Por otro lado, puntualiza que es limitado el modo cómo la literatura puede favorecer a la sociedad en el borrascoso mar en que ambas viven con motivo de la pandemia. "Pienso en que si se considera a la literatura como un factor de esparcimiento se puede pensar con pragmatismo en que es susceptible de ayudar a la sociedad a soportar los embates de la pandemia contra el ánimo, las carencias, las insuficiencias".

Saúl Rosales explica que las limitaciones que actualmente viven los escritores, en concreto, la imposibilidad de encontrar dónde publicar, debilita la idea de dejar un testimonio respecto a la pandemia que se vive hoy en día.

"La crónica sería el género más apto para compartir horizontal y verticalmente un punto de vista sobre este hecho importantísimo de la pandemia. La crónica conviviría con sus contemporáneos y se convertiría en fuente testimonial para el futuro. (Pero) No hay dónde publicar".

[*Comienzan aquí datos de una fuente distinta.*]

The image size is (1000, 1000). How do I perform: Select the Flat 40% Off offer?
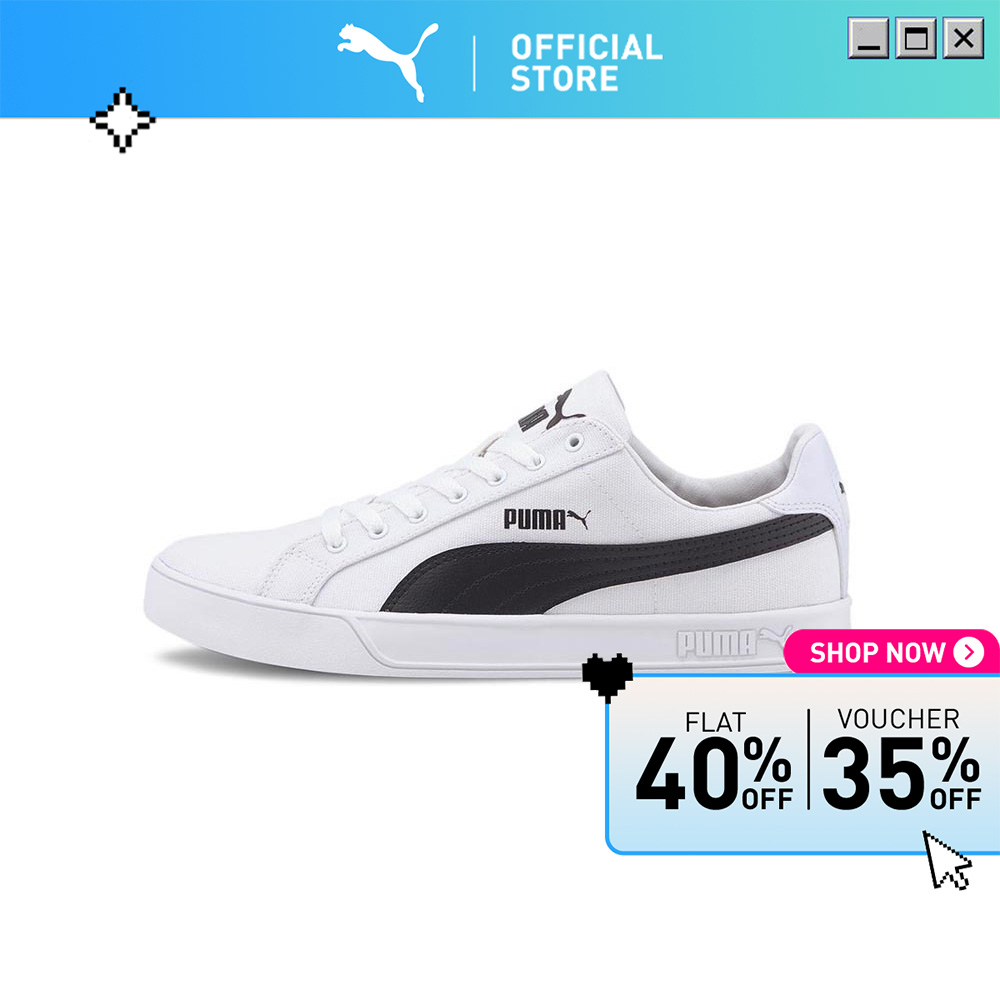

La inquietante información cotidiana acerca de los avances de la pandemia y las débiles respuestas, dice el maestro Saúl Rosales, son estimulantes que bullen día con día alentando a las manos para que se pongan a escribir del gravísimo acontecimiento histórico que nos tocó vivir.

Vicente:

* Buen viaje, décimas para niños de Frino.

* Los once de la tribu de Juan Villoro.

Nadia:

* El último hombre de Mary Shelley.

* Tarde o temprano de José Emilio Pacheco.

Sidharta:

* Polvo en el reloj de arena de Arno Jundze.

* Pandora de Liliana Blum.

Iliana:

*La historia interminable de Michael Ende.

*Loba de Verónica Murguía.

Saúl:

*La peste de Albert Camus.

* Visión de los vencidos de Miguel León-Portilla.